Repeat the lines from the line with "Instruction: Open the" to the line with "Viewport: 477px width, 347px height." in the listing below, keeping both end lines and adding nothing.

● **DATA PROVIDED**:
================

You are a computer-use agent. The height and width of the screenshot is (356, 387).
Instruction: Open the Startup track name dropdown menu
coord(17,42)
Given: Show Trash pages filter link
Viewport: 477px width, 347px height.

================

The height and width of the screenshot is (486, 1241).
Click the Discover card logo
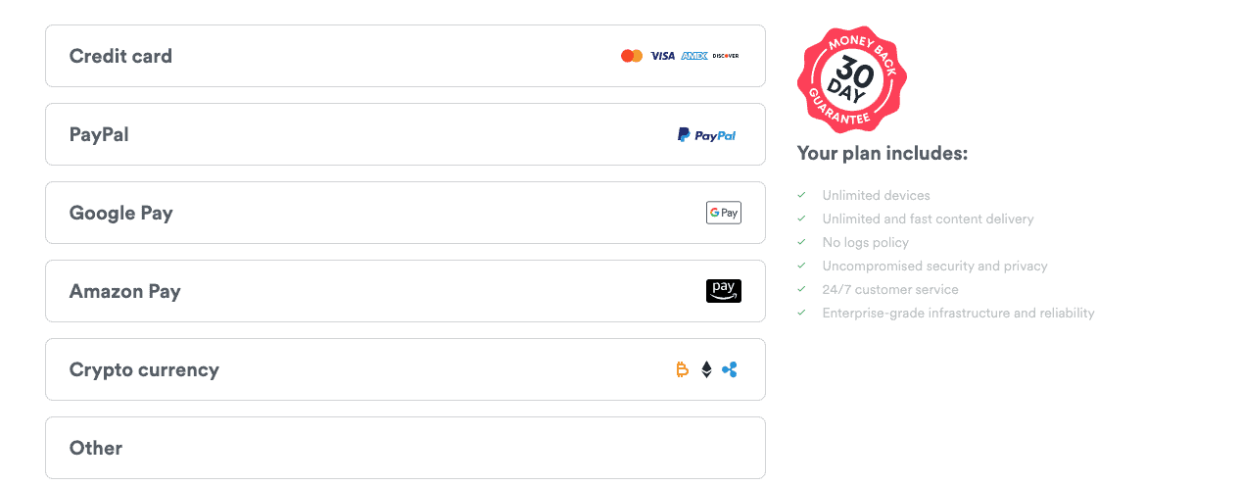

================

● **RESPONSE BELOW**:
Instruction: Open the Startup track name dropdown menu
coord(17,42)
Given: Show Trash pages filter link
Viewport: 477px width, 347px height.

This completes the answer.